Task goal: Use the entries below and reproduce exactly the lines from the one containing "Where should I click to: Click the StumbleUpon" down to the one containing "Given: Open the Content tab", both of them included.
───── Working data ─────
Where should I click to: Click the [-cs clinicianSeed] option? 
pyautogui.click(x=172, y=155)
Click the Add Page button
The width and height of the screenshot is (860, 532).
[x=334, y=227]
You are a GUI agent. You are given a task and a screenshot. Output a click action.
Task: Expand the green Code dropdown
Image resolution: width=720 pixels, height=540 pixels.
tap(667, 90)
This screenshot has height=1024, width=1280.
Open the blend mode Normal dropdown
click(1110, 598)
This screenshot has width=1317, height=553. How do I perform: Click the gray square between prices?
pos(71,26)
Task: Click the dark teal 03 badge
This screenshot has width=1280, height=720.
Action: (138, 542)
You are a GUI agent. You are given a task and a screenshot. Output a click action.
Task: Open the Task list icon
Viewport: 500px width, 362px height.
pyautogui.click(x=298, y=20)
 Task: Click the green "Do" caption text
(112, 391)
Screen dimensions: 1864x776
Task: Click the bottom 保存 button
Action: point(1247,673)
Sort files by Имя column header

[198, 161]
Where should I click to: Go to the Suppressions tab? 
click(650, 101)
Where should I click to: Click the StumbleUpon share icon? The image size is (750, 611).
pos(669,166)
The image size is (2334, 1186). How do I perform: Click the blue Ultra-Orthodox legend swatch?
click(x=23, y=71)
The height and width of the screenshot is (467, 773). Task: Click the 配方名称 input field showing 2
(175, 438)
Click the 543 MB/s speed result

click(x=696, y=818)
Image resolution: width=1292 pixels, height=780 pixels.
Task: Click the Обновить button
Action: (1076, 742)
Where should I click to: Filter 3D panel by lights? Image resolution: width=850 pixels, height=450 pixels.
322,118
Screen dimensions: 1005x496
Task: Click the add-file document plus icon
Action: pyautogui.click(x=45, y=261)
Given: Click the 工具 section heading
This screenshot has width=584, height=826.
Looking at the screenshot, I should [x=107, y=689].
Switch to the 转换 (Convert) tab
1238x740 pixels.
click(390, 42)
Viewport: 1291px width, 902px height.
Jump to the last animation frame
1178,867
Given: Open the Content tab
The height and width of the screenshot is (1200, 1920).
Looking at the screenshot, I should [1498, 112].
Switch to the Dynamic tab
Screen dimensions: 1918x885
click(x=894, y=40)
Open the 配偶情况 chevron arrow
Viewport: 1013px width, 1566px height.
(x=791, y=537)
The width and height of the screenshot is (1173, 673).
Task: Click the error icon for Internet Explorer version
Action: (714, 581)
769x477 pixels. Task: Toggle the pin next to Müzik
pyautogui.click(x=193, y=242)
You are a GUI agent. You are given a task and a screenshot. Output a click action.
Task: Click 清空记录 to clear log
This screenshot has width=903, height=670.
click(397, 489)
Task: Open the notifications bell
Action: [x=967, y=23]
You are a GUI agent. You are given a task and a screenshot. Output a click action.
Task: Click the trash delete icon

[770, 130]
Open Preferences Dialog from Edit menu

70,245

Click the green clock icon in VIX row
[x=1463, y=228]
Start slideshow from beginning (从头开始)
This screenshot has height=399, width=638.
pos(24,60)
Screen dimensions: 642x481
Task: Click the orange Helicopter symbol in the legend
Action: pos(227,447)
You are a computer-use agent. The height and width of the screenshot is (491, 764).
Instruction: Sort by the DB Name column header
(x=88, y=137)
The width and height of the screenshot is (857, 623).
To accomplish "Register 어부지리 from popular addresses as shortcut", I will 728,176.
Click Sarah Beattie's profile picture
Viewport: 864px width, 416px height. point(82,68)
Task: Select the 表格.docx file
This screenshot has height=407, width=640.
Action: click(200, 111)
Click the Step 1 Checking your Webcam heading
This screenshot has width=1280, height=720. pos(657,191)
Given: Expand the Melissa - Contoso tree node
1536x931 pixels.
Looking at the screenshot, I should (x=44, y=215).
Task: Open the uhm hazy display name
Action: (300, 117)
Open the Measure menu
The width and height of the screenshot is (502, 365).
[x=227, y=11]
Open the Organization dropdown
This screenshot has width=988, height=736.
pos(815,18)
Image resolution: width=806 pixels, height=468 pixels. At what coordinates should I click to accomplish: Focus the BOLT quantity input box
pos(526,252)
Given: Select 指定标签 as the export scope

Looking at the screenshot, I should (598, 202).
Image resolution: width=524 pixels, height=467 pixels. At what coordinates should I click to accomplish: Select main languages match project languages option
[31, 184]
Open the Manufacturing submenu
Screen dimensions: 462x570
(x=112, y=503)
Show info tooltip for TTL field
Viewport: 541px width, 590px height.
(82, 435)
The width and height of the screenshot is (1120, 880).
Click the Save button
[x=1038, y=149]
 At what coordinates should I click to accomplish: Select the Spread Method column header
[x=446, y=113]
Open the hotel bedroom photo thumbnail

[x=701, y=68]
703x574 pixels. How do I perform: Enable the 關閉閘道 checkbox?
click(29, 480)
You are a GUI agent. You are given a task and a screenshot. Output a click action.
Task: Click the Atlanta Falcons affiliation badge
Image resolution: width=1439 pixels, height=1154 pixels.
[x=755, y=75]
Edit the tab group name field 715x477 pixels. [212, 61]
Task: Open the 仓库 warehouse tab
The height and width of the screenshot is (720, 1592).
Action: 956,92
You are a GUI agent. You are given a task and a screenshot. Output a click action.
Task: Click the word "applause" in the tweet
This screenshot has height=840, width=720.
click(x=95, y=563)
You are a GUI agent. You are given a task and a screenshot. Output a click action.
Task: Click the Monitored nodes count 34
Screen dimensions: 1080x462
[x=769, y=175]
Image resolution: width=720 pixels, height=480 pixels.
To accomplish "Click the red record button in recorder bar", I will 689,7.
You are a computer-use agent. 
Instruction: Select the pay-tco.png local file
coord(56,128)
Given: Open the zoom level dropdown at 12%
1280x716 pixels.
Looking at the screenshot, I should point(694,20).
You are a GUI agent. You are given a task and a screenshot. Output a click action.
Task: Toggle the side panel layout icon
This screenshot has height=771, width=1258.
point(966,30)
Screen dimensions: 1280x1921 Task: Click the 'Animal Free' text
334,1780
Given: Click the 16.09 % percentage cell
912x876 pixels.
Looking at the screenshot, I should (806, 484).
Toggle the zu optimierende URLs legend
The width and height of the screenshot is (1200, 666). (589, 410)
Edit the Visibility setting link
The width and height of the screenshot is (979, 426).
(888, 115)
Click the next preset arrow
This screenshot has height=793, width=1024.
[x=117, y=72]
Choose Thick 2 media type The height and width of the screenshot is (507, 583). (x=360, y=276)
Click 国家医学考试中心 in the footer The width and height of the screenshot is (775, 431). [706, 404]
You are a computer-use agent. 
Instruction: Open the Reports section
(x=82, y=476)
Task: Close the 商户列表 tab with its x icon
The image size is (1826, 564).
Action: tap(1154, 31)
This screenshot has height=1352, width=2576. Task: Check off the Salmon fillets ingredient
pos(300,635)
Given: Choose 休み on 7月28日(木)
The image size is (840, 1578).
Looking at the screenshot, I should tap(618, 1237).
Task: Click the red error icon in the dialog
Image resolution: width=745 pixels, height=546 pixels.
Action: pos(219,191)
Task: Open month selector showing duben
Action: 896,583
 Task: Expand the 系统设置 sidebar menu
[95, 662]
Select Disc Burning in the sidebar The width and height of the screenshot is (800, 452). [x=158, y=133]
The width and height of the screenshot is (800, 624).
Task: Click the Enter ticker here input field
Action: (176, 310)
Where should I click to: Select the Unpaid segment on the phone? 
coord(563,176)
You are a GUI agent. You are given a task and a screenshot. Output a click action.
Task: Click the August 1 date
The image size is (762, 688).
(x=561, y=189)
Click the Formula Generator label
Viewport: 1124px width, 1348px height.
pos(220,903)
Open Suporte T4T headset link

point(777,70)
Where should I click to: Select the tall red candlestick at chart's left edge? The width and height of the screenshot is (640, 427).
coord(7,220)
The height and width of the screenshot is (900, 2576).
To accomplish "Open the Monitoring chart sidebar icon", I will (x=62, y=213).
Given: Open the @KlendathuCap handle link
─────
Exercise result:
Where should I click to: Click the StumbleUpon share icon? The image size is (750, 611).
pos(669,166)
The image size is (2334, 1186). How do I perform: Click the blue Ultra-Orthodox legend swatch?
click(x=23, y=71)
The height and width of the screenshot is (467, 773). Task: Click the 配方名称 input field showing 2
(175, 438)
Click the 543 MB/s speed result

click(x=696, y=818)
Image resolution: width=1292 pixels, height=780 pixels.
Task: Click the Обновить button
Action: (1076, 742)
Where should I click to: Filter 3D panel by lights? Image resolution: width=850 pixels, height=450 pixels.
322,118
Screen dimensions: 1005x496
Task: Click the add-file document plus icon
Action: pyautogui.click(x=45, y=261)
Given: Click the 工具 section heading
This screenshot has width=584, height=826.
Looking at the screenshot, I should [x=107, y=689].
Switch to the 转换 (Convert) tab
1238x740 pixels.
click(390, 42)
Viewport: 1291px width, 902px height.
Jump to the last animation frame
1178,867
Given: Open the Content tab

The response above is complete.